Ruth Colyer: A Faithful Woman


Ruth Colyer, my mother-in-law, died July 20th, Sunday morning, 2008. Many of you, my readers, have prayed for her and kept watch over her, here and on my other web pages as to her progress during her illness. We are saddened deeply by losing her, but she has gone on to be with the Lord Jesus to His place He has prepared for her. Thank you all for your prayers, your concern, and your faith in our God who decided to bring her home. I wanted to offer a few words of encouragement in light of her death.

1. Ruth came to saving faith in the Lord Jesus Christ as a young girl. I sat with her several years ago as she told me her testimony. She told of how as she sat in church one day, she was convicted of her sin and the truth that Jesus died to pay for her sin. She told me about trusting Him that day, and how that she had never changed her mind about what He did for her. She said she had been following Him since that time, and her life showed it: her love for Him, His church, and His kingdom. She lived a life in which she blessed others for God, not least of them, myself. I was a wandering soul when I began to date her daughter, but Ruth influenced me, by strong example, to follow the path of discipleship that leads to Christian hope. I will thank her for that always, until the day I again see her face.

2. Ruth fulfilled her calling as a Christian mother. She always urged her daughter and husband to follow the way of God. She did the most important thing as a parent, which is to have a Christian home. As an extension of her natural family, she helped raise many other children as a caretaker, helping them to grow physically, mentally, and spiritually. She was a mother to many children, not just Teya, and will be missed by all of them.

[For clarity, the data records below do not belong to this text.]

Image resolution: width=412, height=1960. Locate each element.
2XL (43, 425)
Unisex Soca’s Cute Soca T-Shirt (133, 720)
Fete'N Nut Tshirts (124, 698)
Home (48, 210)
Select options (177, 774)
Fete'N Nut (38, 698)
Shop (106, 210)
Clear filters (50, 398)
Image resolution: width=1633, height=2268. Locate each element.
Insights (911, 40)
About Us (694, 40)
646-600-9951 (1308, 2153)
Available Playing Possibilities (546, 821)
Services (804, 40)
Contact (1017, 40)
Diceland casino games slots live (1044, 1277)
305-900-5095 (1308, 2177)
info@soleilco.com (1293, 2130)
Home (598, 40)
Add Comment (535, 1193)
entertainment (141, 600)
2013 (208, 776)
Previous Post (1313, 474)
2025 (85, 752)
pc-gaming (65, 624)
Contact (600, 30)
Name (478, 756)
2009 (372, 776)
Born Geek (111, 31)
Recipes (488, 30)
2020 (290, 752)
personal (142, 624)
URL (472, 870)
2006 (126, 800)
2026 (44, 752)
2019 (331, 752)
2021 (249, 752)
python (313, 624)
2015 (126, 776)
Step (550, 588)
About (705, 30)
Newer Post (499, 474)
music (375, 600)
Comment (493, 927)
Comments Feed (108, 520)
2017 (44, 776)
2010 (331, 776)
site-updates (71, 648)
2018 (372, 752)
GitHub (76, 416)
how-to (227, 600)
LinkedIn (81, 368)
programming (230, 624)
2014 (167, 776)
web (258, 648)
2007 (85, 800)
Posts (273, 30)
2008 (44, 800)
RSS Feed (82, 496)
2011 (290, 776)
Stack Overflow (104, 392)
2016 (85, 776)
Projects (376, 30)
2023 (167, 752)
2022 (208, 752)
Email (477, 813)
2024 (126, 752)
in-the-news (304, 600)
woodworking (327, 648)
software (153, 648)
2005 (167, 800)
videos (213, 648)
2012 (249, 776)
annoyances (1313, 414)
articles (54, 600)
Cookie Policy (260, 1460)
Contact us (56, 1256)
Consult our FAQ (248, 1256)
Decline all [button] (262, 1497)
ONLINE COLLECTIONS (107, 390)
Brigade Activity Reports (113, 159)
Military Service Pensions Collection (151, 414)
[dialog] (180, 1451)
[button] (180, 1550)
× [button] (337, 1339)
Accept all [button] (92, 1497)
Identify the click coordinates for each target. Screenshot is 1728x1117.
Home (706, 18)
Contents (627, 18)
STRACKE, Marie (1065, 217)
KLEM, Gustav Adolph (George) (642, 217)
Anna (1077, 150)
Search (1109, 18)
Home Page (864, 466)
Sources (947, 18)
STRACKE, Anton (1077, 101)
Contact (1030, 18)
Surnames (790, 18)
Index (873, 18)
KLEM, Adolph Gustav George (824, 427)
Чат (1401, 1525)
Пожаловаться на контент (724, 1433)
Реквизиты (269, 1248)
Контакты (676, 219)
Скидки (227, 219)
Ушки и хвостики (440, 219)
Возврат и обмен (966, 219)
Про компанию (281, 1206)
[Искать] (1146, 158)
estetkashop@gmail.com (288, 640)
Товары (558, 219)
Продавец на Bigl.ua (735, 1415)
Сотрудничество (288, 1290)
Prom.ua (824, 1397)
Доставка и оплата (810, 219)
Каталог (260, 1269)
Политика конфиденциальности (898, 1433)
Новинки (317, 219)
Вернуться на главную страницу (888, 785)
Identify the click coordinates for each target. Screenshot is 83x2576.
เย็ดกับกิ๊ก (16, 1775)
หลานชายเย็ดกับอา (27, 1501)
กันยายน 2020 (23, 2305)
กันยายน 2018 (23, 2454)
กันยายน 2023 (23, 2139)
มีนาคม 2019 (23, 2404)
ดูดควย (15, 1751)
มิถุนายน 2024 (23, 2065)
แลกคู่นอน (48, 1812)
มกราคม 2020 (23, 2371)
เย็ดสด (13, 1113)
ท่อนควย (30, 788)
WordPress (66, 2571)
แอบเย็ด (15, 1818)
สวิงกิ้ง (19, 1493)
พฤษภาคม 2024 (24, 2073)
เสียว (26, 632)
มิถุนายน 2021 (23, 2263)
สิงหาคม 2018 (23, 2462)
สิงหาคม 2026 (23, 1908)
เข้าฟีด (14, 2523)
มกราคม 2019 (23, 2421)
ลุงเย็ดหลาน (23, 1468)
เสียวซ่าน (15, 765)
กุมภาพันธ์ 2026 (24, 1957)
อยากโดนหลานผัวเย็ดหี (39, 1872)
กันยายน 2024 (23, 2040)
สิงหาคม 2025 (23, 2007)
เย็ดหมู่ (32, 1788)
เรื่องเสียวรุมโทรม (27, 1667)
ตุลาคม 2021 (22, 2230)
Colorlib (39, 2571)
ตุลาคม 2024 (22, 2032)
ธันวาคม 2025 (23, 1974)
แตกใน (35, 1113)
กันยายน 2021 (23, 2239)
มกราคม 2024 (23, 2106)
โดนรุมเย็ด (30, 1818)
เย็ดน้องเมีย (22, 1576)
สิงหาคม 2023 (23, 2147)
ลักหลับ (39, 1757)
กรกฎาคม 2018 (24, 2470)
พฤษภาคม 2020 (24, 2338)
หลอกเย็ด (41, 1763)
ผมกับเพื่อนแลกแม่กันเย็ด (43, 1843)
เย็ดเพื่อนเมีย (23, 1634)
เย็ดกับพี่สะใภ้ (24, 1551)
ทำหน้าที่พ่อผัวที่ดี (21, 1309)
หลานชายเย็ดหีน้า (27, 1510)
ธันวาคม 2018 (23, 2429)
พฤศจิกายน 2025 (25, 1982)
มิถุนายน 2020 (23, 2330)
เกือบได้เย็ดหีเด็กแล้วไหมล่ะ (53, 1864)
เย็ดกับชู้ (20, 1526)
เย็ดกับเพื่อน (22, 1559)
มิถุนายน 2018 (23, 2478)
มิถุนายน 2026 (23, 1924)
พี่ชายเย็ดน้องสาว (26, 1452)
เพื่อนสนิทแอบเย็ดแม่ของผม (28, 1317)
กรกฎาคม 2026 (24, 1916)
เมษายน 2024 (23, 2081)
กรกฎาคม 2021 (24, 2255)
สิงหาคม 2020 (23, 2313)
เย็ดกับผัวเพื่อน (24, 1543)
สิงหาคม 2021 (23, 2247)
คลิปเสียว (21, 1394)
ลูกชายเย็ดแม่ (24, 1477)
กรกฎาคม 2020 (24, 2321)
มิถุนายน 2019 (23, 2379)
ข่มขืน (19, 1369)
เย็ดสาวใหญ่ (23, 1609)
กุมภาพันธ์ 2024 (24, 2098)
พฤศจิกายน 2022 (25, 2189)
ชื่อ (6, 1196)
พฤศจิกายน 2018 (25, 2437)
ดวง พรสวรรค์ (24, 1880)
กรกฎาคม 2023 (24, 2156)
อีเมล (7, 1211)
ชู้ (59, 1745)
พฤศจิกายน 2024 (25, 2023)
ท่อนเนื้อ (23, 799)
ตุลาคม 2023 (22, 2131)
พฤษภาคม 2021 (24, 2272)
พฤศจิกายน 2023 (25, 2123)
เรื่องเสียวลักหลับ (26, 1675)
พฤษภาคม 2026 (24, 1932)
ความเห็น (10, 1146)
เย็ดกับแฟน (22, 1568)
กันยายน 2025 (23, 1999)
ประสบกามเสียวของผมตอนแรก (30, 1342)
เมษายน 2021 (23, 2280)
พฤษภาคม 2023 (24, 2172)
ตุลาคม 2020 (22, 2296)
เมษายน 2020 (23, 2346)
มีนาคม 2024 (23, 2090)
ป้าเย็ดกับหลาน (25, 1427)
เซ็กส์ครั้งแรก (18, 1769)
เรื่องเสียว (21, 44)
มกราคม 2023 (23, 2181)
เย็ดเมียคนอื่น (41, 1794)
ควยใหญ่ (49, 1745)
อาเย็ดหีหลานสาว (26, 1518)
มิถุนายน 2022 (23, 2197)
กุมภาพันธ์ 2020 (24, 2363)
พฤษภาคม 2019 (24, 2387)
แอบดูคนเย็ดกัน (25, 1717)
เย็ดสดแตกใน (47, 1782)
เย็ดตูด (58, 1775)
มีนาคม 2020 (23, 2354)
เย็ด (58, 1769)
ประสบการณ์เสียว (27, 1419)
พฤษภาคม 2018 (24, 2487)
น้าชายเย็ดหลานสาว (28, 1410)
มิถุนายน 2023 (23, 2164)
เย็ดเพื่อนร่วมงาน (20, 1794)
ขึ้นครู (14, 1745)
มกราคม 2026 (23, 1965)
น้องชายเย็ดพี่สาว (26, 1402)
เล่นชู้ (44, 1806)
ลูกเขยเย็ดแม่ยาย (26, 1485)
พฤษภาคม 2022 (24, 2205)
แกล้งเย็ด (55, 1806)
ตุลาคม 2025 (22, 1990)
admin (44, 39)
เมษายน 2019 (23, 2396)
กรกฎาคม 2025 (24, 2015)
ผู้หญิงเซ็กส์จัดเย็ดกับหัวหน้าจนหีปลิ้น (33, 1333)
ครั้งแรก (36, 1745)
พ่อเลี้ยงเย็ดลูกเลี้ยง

3. Ruth endured trial with faith, even when she was shaken. Cancer was a horror for Ruth, and it took away most of her health in this world before she died. She desired to be healed, but was willing to accept that she might not be healed. I prayed with her not long ago, that God might heal her, but if not, He might have mercy on her as her health declined, and that he might help her to endure the great trial that death is. As I prayed, she quietly whispered "amen" to either path God might lead her on.

Like my great-grandmother, I had a mother-in-law that I would say lived "A beautiful life" for her LORD. She, like all people, struggled from time to time, but she focused, at her end, and on the fact that there will be "no tears in heaven" (her words in her last days). My prayer for all of us, is that we would emulate her good qualities, and prepare for the day when we must all meet Christ, and having prepared fully to meet Him, meet Ruth also.